To avoid confusion, let’s differentiate between a cluster control plane and the partition replication control plane:

Cluster control plane: Changing security settings, configurations, adding/ removing topics etc.
Partition replication (aka Kafka Rep Protocol) control plane: Partition replica leader election, partition replica set membership changes, etc.

In Apache Kafka, both types of control plane are the responsibility of the KRaft Controller, a Raft-based replicated state machine (RSM). The fact that the KRaft Controller uses Raft is irrelevant to this discussion. The Kafka Replication Protocol only cares about the Controller role (not its implementation). We can say that the Controller state-machine is important to the Kafka Replication protocol, not the method of consensus the state-machine uses.

In the next sections we’ll cover the responsibilities of each role and the communications between them.

The data plane

The unit of replication in the Kafka Replication Protocol is the topic partition, which is a log. There is a logical model that consists of a leader replica and multiple follower replicas. All produce requests are sent to the leader replica. Follower replicas fetch (pull) records from the leader for redundancy and to be able to take on leadership should the current leader go offline or be removed.

Physical replication is actually performed at the broker-pair level, and each fetch request between a broker pair includes multiple partitions where the fetching broker includes all partitions that have a follower replica on the fetching broker, and a leader replica on the destination broker.

*Fig 3. We usually talk and think about replication using the logical model, but the work is really carried out at the broker level using multiple fetch sessions for each broker pair.*

A partition has a steady-state configuration of:

A replica set (the membership).
A leader replica.
Zero or more follower replicas.
A leader epoch.
A partition epoch.

Any change to the above configuration of a partition causes the partition epoch to be incremented. So, we can consider the period of a given partition epoch to be the fixed-topology failure-free steady state where the partition was making progress by itself. The leader epoch gets incremented on a leader change. All this configuration is determined by the control plane.

Partition replicas are unable to change the leader themselves or perform any kind of reconfiguration. As far as the leader goes, there is a fixed membership. As far as the followers go, there is a fixed leader.

The only things that the data plane must implement is the sending and responding to fetch requests, piggybacking some key info in the fetches, such as:

Key offsets such as the high watermark (commit index) and log stable offset (required for transactions).
The leader epoch (required for fencing stale followers and leaders).

Fencing is often a key component of replication protocols, making the data plane consensus correct. Fencing basically enforces the completion of one steady state configuration, ensuring it cannot make progress (while another has been created). Split-brain is basically two steady-state configurations both making progress simultaneously. Fencing is a mechanism that exists inline with the data plane to prevent that.
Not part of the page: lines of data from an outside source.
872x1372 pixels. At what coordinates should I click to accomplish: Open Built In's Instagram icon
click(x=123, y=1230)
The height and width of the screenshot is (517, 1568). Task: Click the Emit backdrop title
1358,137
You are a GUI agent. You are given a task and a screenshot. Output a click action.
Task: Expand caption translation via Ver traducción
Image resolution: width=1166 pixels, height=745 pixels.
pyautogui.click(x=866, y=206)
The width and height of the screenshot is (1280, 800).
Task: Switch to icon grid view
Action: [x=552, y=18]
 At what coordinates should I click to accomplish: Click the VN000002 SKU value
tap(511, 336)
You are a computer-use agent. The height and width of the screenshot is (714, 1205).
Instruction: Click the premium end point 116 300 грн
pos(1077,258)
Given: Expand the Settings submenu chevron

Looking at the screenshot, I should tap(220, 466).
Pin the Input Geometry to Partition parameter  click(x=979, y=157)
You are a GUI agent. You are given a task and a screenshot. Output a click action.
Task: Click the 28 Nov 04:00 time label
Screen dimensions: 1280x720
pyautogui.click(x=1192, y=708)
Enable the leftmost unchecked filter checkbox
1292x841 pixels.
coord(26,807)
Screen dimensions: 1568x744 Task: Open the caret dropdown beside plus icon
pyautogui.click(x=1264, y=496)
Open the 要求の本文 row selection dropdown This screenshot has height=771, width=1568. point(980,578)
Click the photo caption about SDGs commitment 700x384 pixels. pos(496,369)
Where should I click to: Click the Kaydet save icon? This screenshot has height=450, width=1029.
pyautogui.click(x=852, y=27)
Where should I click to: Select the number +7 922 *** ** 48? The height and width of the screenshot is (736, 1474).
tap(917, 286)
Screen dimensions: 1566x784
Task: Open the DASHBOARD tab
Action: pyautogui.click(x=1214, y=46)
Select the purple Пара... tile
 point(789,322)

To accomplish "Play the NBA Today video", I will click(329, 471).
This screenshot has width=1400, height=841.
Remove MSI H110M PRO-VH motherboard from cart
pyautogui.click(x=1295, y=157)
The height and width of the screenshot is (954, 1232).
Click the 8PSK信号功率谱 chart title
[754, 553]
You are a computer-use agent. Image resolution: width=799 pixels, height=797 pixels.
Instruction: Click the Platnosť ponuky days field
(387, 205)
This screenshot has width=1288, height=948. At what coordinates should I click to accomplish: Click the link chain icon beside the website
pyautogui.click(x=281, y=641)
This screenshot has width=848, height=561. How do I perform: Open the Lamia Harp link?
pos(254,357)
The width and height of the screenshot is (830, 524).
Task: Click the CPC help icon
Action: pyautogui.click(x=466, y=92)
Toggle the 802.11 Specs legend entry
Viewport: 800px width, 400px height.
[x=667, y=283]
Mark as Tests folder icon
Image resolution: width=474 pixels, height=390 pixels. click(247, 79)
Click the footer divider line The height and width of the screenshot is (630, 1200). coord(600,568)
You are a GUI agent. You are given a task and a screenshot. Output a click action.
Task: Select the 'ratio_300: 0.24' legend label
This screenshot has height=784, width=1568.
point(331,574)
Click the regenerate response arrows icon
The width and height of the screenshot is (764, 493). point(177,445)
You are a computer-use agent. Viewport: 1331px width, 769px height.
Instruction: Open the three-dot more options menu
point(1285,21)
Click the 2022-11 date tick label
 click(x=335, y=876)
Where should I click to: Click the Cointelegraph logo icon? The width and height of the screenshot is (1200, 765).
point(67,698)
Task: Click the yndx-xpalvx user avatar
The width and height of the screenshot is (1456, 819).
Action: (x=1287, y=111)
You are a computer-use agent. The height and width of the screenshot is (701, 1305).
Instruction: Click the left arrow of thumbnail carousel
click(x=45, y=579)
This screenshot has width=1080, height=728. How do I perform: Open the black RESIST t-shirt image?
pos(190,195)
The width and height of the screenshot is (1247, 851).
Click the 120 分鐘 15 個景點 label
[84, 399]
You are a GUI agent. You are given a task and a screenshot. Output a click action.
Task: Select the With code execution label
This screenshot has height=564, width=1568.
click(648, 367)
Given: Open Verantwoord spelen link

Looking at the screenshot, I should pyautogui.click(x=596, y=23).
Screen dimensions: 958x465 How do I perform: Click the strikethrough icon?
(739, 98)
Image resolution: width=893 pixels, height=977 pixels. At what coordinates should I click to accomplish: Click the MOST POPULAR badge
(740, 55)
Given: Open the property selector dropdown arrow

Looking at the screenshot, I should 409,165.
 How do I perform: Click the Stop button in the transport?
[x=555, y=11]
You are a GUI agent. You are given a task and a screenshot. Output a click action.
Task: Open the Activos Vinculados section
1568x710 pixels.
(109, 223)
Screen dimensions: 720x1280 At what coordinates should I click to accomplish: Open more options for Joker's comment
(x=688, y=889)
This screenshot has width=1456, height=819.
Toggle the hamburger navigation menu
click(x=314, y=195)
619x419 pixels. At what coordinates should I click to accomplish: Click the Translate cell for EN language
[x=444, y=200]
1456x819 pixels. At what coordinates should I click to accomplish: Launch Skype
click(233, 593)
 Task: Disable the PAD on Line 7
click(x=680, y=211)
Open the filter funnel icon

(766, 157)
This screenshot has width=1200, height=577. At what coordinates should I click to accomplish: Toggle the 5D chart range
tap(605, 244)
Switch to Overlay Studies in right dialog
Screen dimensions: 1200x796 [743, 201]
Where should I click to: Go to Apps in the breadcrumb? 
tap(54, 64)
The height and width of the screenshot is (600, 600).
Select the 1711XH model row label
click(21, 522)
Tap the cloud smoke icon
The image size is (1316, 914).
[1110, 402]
In Kafka, the fencing is based on the partition and leader epochs.

The control plane

The controller has a number of duties:

Broker failure detection.
Partition replica leader changes. I won’t use the term election, as it is not based on voting. The controller is the benevolent dictator.
Partition replica membership changes.

The Controller does not know anything about the partition high watermarks, stable offsets, log end offsets, or any other data plane responsibilities.

There is two-way communication between the control plane and data plane:

Controller->Broker (partition replicas). Broker metadata log learners.

The controller performs partition configuration changes (basically, it performs metadata ops).
Each broker acts as a KRaft learner. When a broker learns of a partition metadata op for a local partition, it passes that op to the partition to act on. The op may require the broker to create a local replica first, then pass on the metadata to it. Or even delete a local partition.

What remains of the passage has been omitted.